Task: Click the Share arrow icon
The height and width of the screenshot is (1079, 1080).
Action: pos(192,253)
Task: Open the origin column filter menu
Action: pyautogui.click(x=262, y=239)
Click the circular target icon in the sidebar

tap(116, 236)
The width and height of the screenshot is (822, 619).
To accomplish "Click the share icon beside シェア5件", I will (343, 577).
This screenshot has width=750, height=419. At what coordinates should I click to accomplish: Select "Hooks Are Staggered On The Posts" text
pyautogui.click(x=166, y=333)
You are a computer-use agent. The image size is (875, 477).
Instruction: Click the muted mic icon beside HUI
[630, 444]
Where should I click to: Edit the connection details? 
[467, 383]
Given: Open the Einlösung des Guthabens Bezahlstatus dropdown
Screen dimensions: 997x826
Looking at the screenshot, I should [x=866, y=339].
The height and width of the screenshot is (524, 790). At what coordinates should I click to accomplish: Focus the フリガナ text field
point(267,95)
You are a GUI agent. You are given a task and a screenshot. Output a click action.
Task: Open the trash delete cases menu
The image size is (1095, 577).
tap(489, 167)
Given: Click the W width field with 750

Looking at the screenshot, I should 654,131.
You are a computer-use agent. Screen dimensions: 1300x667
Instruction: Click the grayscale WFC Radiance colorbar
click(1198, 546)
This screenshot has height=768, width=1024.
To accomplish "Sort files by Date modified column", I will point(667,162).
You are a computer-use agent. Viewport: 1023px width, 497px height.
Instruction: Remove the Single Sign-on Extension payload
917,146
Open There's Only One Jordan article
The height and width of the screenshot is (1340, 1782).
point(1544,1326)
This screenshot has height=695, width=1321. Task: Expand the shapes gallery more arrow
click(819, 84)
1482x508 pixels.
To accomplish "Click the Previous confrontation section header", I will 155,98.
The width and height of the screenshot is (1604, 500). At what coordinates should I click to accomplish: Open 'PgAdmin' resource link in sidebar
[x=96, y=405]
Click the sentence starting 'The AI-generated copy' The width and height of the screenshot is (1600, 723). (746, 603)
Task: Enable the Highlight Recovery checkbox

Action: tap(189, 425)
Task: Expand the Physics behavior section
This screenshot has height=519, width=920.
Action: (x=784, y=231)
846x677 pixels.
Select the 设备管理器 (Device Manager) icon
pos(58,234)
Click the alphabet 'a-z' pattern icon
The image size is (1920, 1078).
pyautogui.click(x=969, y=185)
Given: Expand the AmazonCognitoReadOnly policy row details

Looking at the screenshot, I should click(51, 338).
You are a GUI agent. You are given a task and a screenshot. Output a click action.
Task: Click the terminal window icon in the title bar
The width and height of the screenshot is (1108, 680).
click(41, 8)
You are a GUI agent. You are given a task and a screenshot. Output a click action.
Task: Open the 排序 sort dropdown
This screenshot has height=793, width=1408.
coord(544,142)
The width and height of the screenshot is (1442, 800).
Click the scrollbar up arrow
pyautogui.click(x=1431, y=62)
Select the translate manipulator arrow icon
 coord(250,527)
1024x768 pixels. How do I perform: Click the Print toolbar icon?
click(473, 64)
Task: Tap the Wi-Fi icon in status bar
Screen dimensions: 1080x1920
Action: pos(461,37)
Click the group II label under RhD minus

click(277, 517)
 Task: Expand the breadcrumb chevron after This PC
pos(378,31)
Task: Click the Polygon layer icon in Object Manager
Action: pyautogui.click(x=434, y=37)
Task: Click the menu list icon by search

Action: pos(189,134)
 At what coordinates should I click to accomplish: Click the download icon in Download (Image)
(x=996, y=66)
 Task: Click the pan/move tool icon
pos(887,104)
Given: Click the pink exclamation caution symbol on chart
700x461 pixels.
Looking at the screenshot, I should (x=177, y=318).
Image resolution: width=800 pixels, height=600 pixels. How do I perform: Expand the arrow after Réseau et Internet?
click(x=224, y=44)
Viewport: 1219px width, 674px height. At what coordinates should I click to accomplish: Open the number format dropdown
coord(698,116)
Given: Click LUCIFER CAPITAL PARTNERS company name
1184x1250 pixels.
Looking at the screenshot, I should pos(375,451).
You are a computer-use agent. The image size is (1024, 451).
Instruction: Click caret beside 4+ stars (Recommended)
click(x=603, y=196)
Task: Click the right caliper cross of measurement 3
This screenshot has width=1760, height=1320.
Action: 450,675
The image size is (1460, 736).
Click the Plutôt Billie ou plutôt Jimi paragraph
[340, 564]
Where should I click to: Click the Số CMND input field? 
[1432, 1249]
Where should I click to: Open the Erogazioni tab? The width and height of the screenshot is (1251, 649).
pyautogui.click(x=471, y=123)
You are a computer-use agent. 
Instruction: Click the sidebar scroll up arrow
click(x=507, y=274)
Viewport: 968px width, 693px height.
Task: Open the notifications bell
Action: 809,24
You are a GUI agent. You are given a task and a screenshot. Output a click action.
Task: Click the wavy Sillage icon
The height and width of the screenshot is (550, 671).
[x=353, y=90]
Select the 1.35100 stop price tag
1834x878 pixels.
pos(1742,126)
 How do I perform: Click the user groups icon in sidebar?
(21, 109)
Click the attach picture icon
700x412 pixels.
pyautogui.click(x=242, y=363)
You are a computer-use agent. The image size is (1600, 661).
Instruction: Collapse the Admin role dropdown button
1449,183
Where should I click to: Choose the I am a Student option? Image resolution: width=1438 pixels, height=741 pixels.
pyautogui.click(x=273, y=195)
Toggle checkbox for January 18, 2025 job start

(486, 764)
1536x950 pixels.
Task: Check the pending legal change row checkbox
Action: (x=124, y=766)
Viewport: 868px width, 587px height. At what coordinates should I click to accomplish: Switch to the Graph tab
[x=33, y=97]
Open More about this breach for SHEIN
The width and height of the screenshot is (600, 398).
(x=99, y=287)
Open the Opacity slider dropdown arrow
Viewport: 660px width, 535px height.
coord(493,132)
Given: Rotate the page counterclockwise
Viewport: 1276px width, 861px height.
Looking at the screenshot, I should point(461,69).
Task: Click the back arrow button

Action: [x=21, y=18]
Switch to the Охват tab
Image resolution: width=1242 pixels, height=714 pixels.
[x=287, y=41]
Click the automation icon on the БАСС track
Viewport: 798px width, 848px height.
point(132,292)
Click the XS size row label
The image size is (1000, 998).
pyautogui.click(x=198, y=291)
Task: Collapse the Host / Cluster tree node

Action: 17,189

● ● ● ●

Task requirements
Set out exactly the lines from the one bearing "Where should I click to: Choose" through the end of the data, including both ends and omitting all others.

Response
Where should I click to: Choose the I am a Student option? Image resolution: width=1438 pixels, height=741 pixels.
pyautogui.click(x=273, y=195)
Toggle checkbox for January 18, 2025 job start

(486, 764)
1536x950 pixels.
Task: Check the pending legal change row checkbox
Action: (x=124, y=766)
Viewport: 868px width, 587px height. At what coordinates should I click to accomplish: Switch to the Graph tab
[x=33, y=97]
Open More about this breach for SHEIN
The width and height of the screenshot is (600, 398).
(x=99, y=287)
Open the Opacity slider dropdown arrow
Viewport: 660px width, 535px height.
coord(493,132)
Given: Rotate the page counterclockwise
Viewport: 1276px width, 861px height.
Looking at the screenshot, I should point(461,69).
Task: Click the back arrow button

Action: [x=21, y=18]
Switch to the Охват tab
Image resolution: width=1242 pixels, height=714 pixels.
[x=287, y=41]
Click the automation icon on the БАСС track
Viewport: 798px width, 848px height.
point(132,292)
Click the XS size row label
The image size is (1000, 998).
pyautogui.click(x=198, y=291)
Task: Collapse the Host / Cluster tree node

Action: 17,189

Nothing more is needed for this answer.